**Instructions to follow**
The entries below contain pictures, which are to be left out; write out exactly, and only, the lines from the line with "Open the sort by release date dropdown" up to and including the line with "Task: Click the green rating badge for 竞拍之王".
*** Begin section ***
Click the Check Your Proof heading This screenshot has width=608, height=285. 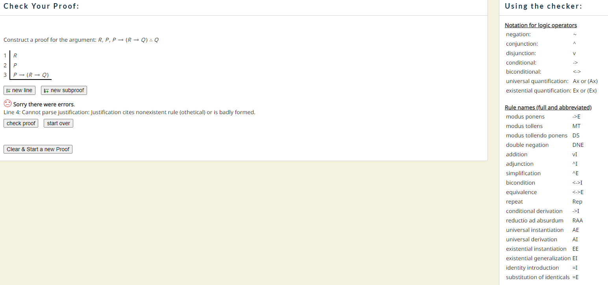click(x=41, y=6)
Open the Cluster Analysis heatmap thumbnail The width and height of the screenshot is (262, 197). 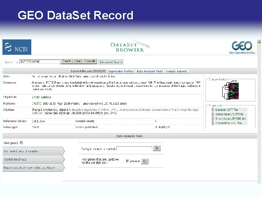pyautogui.click(x=230, y=90)
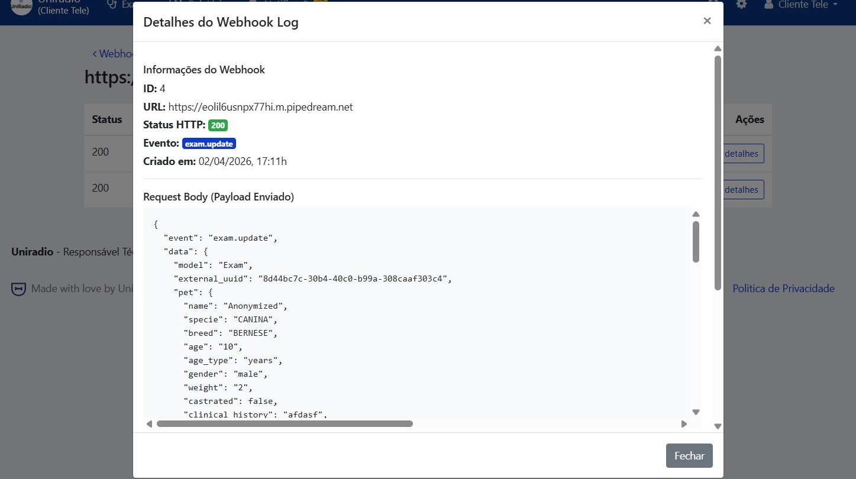
Task: Click the Fechar button
Action: coord(689,456)
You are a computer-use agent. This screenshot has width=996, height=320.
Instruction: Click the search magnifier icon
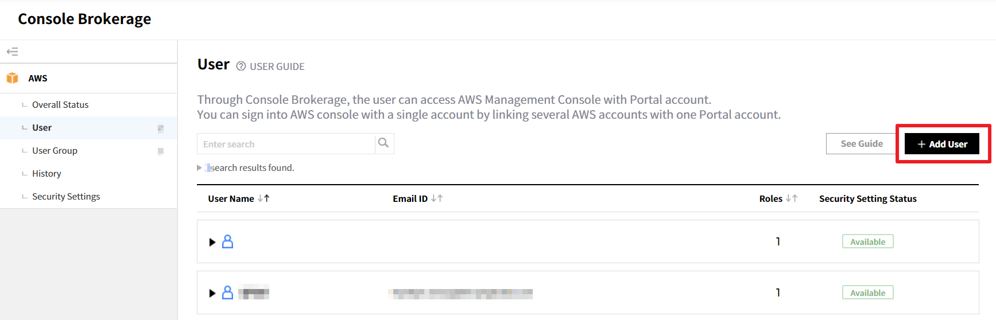click(x=383, y=143)
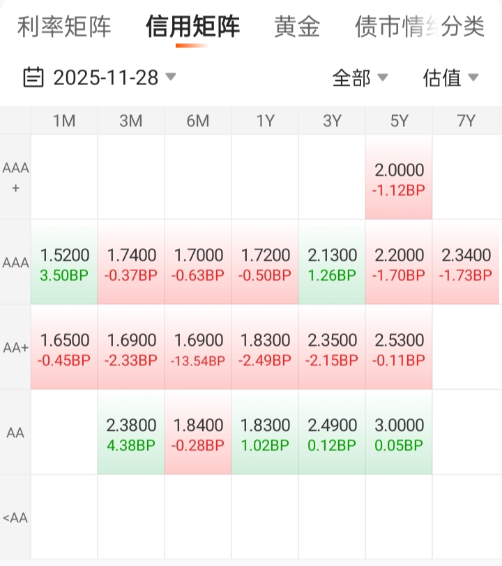
Task: Click the calendar icon beside the date
Action: coord(33,77)
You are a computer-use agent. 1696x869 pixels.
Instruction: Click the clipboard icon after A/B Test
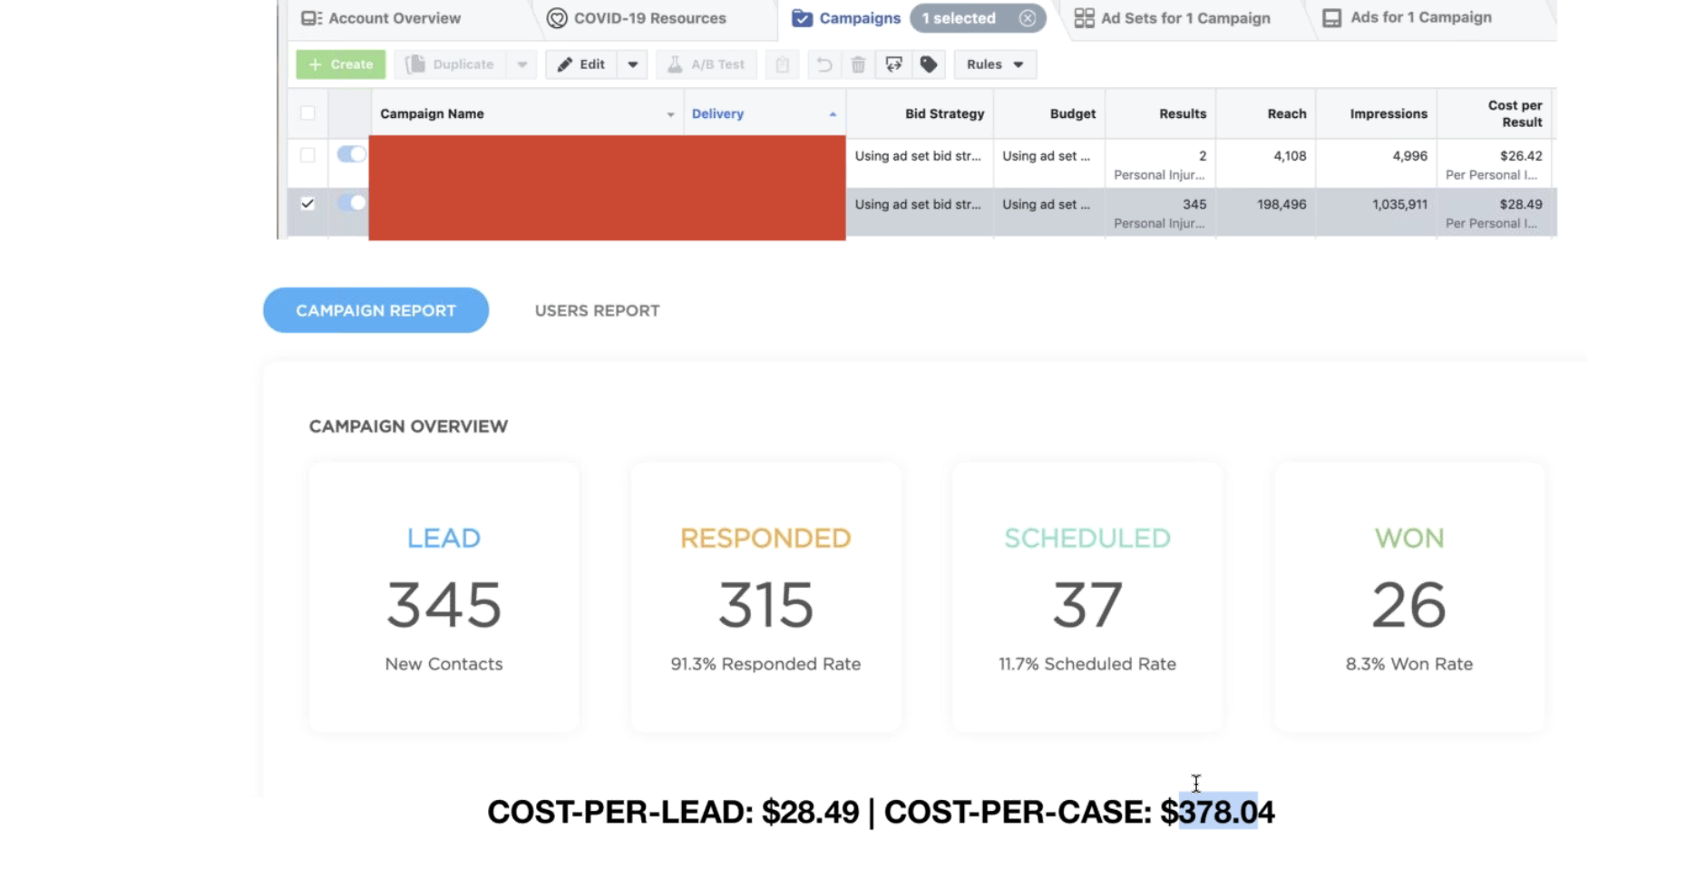782,64
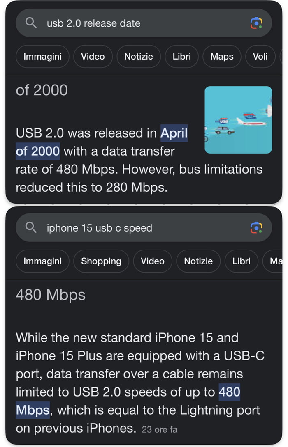Viewport: 288px width, 447px height.
Task: Open the USB travel illustration thumbnail
Action: (x=239, y=120)
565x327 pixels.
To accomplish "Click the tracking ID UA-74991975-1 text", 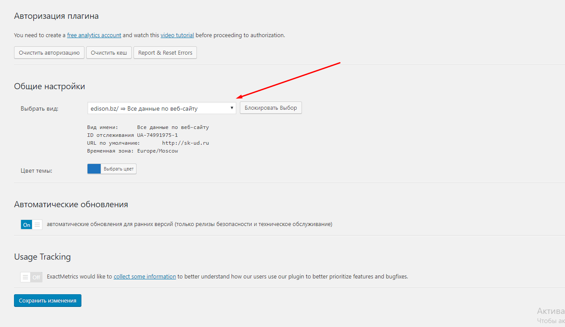I will (157, 135).
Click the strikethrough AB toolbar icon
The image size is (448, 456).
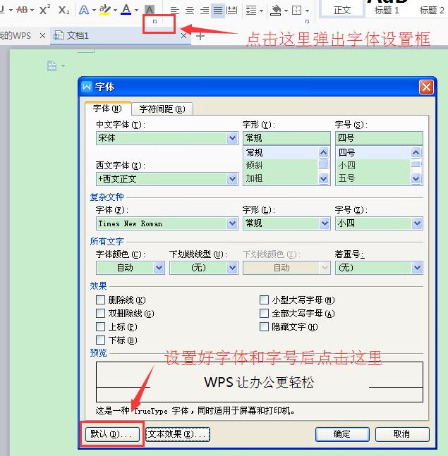click(x=21, y=10)
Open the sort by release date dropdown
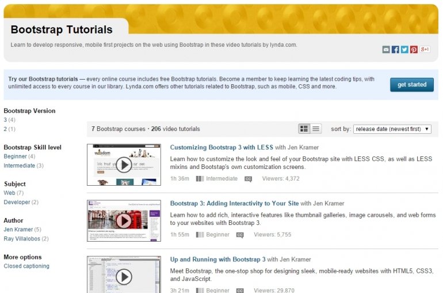This screenshot has height=293, width=443. [x=393, y=129]
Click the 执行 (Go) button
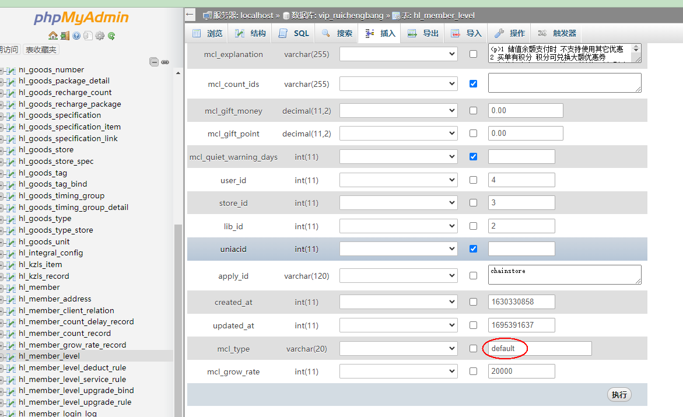The image size is (683, 417). [x=619, y=395]
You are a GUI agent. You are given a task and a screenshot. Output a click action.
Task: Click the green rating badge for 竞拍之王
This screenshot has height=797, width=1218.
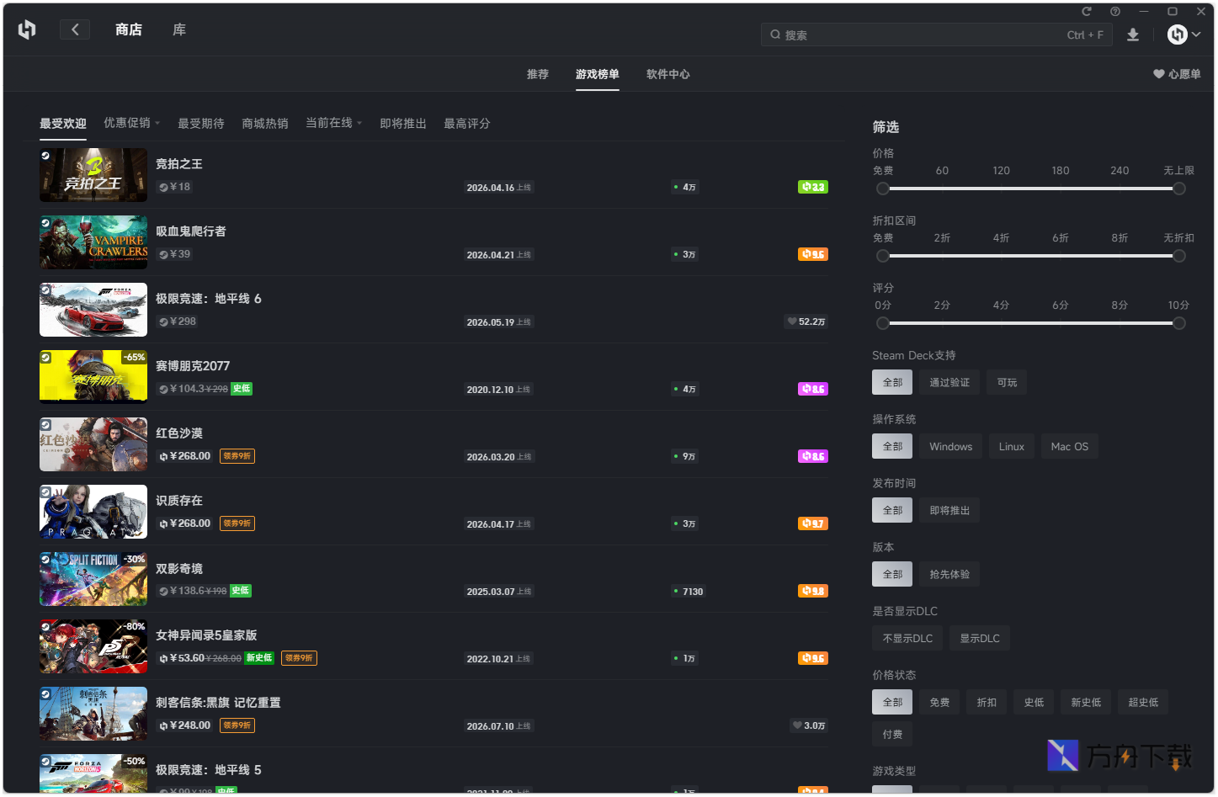pyautogui.click(x=812, y=187)
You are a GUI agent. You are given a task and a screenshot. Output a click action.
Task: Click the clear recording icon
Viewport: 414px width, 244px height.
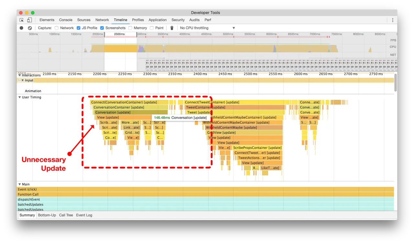30,28
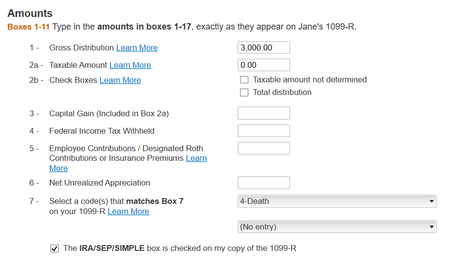The width and height of the screenshot is (453, 263).
Task: Focus the Capital Gain input box
Action: [263, 113]
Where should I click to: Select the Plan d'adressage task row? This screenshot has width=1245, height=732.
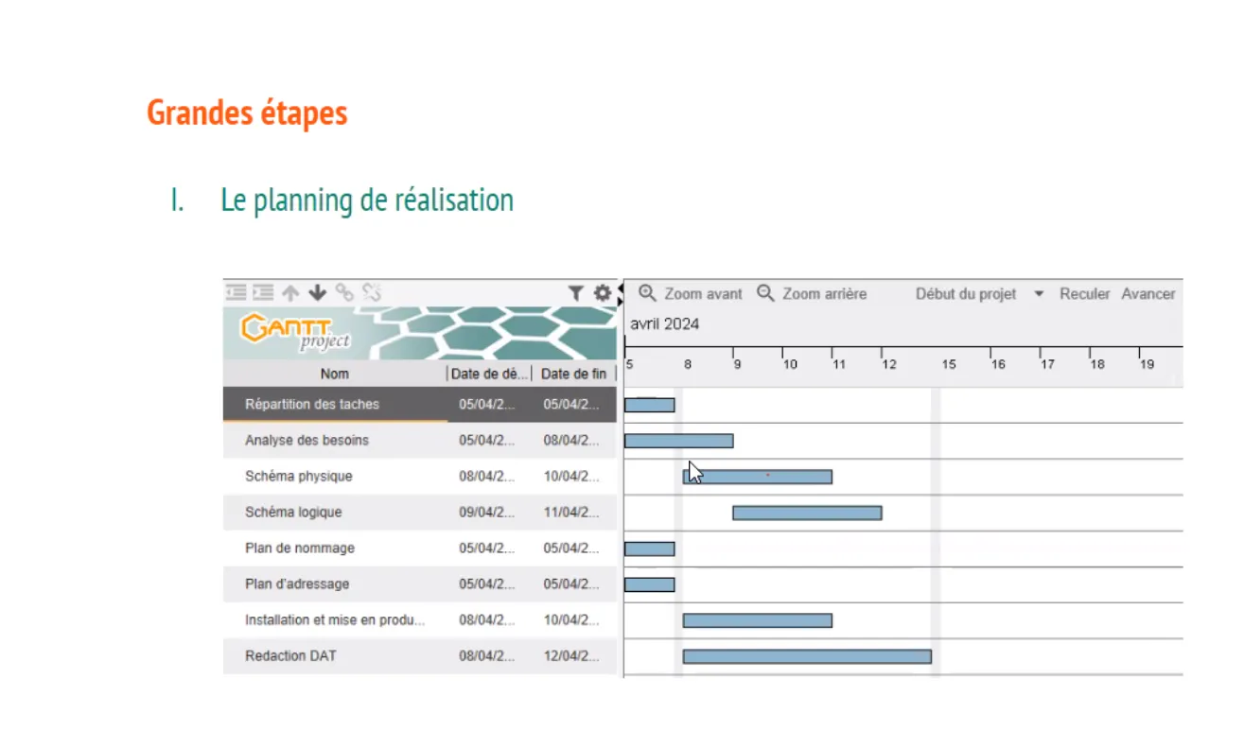click(296, 584)
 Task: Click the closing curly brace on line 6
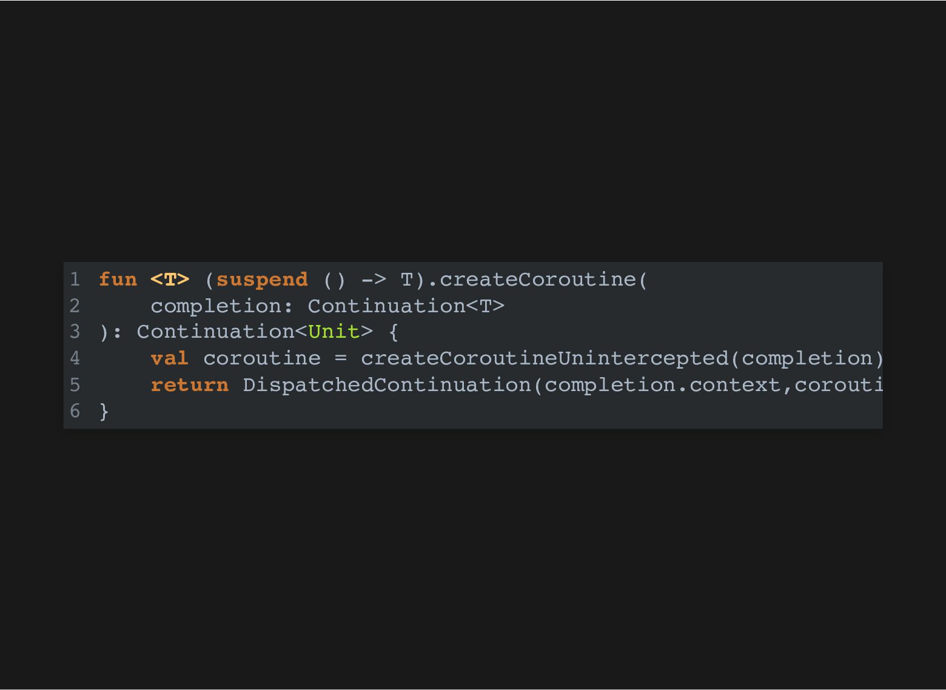104,412
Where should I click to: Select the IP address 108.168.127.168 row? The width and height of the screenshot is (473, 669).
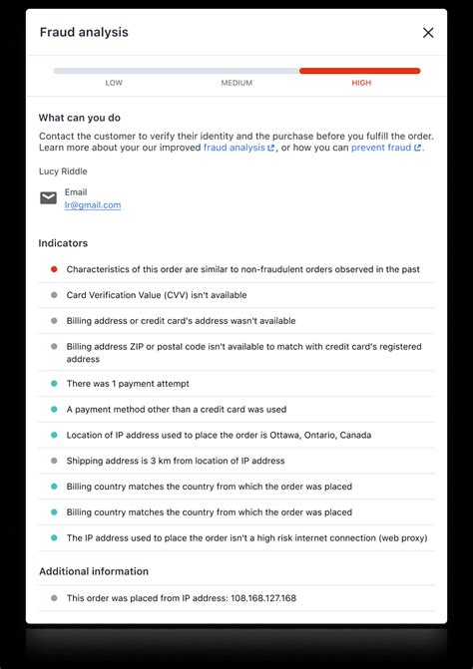click(237, 598)
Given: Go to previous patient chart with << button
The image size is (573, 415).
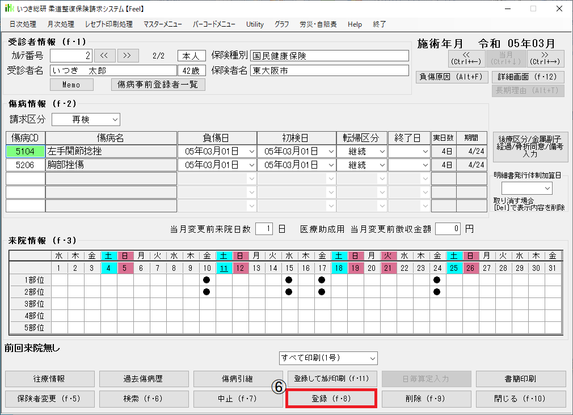Looking at the screenshot, I should click(104, 55).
*** End section ***
**Exercise solution**
Open the sort by release date dropdown
This screenshot has height=293, width=443. [x=393, y=129]
Click the 执行 (Go) button
The image size is (683, 417). [x=619, y=395]
You are a GUI agent. You are given a task and a screenshot. Output a click action.
Task: Click the green rating badge for 竞拍之王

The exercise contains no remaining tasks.